Vintage 2017 will go down in history as one of the most turbulent harvests ever. Extreme weather conditions: Hail, drought, wildfires… the list goes on. The quantity of wine produced this year will drop significantly from 2016. People are even talking about a global wine shortage. According to the International Organisation of Vine and Wine (OIV), total global output is predicted to fall by 8%. Italy is taking the biggest hit with a 28% drop, according to estimates from the Associazione Enologi Enotecnici Italiani.
“This year has been quite challenging,” says Pierangelo Tommasi, export director of Tommasi Family Estates. “We had a very hot spring and summer. We started to harvest approximately two weeks early in every wine region, except Basilicata.”
This last region in southern Italy is the fifth and latest addition to the company’s operations, and comes after the acquisition of a majority stake in Vito Paternoster, a well-known producer of Aglianico del Vulture, in August 2016.
Worst harvest in 50 years
Severe drought not only leads to less fruit on the vine but also to lower yields per bunch. “The reduction in production is based on two different factors: fewer grapes and less juice from every grape varietal,” says Tommasi.
Tommasi’s answer to the problem was an obvious one, irrigation, but that was merely for damage control. “We can irrigate the vineyards in most regions, so in years like this, it’s helpful. Did the irrigation make this vintage ‘normal’? No. But it was enough for the vineyards to survive.”
In regions such as Montalcino, irrigation is prohibited but in some extreme vintages, such as this one, the local Consorzio can lift the ban and allow the local producers to water the vineyards. When it comes to a region like this where irrigation is usually against the law, however, the process is not easy. As Tommasi explains, “In Montalcino, we don’t have an irrigation system in place, which means we had to irrigate by hand. It’s very hard work.”
Compared to previous hot vintages, the dry nights in 2017 might have been a blessing in disguise, Tommasi says. The lack of humidity during the night means no morning dew is collected on the grapes and leaves. In a hot year, this moisture can amplify the heat from the sun and potentially lead to the skin of the grape suffering sunburn.
Overall, Tommasi is confident that this vintage will be a good one despite some difficulties. “Between a very dry vintage and a wet one, we prefer a dry vintage,” he says. “In a dry vintage, you can irrigate and actually do something about it. You might lack some acidity, but you gain concentration. So, it’s easier to make good wines.”
He acknowledges the risk of an increase in wine prices, but says that consumers should expect good quality. “I’m curious myself to see how the top wines like Brunello - currently finishing fermentation - will turn out.
Challenging weather conditions were felt throughout the northern hemisphere. Tommasi thinks there are innovations to be made in the within the wine industry to battle climate change such vine nurseries developing clones of certain varieties that could withstand a warmer climate.
“Based on the experience that we have I can say yes, the weather is definitely changing. But on the other hand, I can also say that 2017 was really an exception. You cannot expect such a dry season every year.”

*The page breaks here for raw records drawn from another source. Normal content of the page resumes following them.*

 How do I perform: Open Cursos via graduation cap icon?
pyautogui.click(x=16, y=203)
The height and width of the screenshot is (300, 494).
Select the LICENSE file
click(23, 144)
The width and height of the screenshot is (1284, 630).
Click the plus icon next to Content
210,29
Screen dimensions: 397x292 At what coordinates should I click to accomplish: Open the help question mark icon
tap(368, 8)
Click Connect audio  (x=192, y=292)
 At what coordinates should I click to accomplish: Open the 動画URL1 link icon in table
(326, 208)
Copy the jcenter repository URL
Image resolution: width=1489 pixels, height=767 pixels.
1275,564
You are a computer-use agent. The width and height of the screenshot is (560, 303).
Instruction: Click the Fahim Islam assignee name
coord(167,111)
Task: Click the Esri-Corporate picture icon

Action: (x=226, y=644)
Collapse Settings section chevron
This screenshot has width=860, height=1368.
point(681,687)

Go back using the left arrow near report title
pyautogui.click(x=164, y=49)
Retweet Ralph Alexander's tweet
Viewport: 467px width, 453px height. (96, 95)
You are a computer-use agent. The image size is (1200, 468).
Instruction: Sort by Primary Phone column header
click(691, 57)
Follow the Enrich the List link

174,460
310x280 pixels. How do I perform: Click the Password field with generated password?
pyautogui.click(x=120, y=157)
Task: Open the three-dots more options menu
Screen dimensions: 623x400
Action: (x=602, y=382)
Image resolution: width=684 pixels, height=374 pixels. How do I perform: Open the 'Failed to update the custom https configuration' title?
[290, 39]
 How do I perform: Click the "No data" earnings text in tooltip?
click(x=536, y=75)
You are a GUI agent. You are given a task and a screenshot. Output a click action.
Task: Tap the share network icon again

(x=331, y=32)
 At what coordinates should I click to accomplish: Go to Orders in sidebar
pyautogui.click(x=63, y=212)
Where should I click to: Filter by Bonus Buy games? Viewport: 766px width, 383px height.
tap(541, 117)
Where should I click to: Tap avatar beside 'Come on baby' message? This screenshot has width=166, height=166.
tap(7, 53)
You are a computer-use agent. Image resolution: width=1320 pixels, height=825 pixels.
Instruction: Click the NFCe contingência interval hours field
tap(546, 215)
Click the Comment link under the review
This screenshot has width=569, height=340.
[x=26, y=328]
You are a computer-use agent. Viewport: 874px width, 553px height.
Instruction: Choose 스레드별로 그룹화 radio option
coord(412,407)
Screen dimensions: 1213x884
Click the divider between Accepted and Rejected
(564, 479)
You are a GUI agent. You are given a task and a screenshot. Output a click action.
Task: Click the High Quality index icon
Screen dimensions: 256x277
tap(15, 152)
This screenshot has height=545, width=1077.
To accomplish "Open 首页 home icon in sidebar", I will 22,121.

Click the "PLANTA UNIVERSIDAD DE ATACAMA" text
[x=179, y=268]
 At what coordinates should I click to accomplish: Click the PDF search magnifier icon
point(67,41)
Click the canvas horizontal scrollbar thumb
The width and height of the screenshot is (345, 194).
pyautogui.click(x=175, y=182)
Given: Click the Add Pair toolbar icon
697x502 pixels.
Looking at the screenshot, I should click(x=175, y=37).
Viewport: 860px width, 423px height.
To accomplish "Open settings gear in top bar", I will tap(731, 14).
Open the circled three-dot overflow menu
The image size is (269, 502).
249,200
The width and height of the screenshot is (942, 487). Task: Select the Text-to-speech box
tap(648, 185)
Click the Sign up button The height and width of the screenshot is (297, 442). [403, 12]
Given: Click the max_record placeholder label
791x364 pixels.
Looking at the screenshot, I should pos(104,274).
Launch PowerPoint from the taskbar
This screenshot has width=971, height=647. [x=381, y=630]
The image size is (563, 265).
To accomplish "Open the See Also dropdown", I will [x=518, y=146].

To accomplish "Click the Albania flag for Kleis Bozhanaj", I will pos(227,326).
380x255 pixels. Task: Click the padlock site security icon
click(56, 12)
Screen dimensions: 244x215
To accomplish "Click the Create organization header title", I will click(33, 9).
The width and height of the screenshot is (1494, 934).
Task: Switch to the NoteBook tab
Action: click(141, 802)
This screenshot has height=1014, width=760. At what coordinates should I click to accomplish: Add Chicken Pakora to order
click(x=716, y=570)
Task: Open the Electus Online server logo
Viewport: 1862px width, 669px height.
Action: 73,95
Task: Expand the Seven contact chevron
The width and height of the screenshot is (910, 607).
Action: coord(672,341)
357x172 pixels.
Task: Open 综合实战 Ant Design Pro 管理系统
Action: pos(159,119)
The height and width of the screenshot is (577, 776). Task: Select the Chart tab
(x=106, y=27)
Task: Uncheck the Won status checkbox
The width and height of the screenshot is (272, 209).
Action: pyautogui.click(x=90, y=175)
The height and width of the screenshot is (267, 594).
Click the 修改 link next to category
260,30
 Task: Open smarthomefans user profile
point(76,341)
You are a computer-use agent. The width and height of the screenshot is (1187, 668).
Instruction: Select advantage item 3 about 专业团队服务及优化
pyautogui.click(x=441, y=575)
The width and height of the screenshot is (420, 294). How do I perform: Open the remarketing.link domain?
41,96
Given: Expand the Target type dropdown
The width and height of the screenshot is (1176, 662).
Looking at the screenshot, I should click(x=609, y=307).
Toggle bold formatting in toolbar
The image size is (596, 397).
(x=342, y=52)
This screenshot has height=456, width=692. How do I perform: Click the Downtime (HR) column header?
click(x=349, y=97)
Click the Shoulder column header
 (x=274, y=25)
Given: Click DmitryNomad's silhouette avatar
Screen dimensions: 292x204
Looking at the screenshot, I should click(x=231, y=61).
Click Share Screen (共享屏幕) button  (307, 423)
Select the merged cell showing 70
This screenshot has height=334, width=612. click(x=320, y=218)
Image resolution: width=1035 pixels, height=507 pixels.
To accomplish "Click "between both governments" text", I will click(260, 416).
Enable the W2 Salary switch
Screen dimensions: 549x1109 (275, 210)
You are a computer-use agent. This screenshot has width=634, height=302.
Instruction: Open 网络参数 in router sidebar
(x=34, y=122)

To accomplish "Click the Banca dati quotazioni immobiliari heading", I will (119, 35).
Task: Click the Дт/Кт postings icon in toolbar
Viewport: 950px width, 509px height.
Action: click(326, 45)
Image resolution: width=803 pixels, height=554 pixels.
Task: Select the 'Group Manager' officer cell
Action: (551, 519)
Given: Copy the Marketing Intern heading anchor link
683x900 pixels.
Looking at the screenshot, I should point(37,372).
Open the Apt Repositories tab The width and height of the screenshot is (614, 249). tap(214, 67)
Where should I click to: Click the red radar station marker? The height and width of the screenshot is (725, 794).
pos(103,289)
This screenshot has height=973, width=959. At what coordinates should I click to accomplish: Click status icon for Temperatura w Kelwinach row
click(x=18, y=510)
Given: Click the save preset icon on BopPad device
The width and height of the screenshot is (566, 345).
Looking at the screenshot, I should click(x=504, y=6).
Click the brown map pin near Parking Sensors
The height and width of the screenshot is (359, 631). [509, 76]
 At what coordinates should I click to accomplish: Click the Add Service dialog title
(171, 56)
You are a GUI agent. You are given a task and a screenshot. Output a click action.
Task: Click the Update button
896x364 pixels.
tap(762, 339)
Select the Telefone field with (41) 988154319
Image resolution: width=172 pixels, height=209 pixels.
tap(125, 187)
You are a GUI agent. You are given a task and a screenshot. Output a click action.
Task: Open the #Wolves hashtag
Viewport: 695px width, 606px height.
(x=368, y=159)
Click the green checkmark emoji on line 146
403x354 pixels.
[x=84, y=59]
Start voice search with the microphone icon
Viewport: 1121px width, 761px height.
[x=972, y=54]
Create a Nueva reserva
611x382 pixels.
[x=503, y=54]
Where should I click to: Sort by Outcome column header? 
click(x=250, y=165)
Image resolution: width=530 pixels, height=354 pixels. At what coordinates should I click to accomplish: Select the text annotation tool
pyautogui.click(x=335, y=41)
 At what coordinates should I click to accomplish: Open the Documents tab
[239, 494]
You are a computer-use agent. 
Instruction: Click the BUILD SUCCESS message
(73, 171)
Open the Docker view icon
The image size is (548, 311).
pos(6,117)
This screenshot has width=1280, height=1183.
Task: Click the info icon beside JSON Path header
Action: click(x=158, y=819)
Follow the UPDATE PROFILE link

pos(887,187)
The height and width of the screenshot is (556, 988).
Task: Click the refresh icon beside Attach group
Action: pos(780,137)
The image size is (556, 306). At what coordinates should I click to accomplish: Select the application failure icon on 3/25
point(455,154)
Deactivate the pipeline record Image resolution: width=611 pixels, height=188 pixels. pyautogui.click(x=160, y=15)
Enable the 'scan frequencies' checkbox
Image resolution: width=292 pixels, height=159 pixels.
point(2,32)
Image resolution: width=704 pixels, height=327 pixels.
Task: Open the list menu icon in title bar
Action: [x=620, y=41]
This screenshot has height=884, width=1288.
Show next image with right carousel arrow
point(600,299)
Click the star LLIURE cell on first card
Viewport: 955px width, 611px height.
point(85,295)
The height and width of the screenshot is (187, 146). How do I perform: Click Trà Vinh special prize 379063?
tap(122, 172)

Even if challenging vintages don’t necessarily mean poor wine, for Tommasi, they come as a reminder of the need to adapt to changing circumstances.
“I still remember 2003 like it was yesterday. It was a bloody hot vintage;” he says, adding that the problem was that most of the regions didn’t allow irrigation. “Now, the winemakers have more technology, education, and irrigation. Twenty years ago people thought that if you allow irrigation, the profile and identity of the grape variety would somehow change - that’s bullshit.”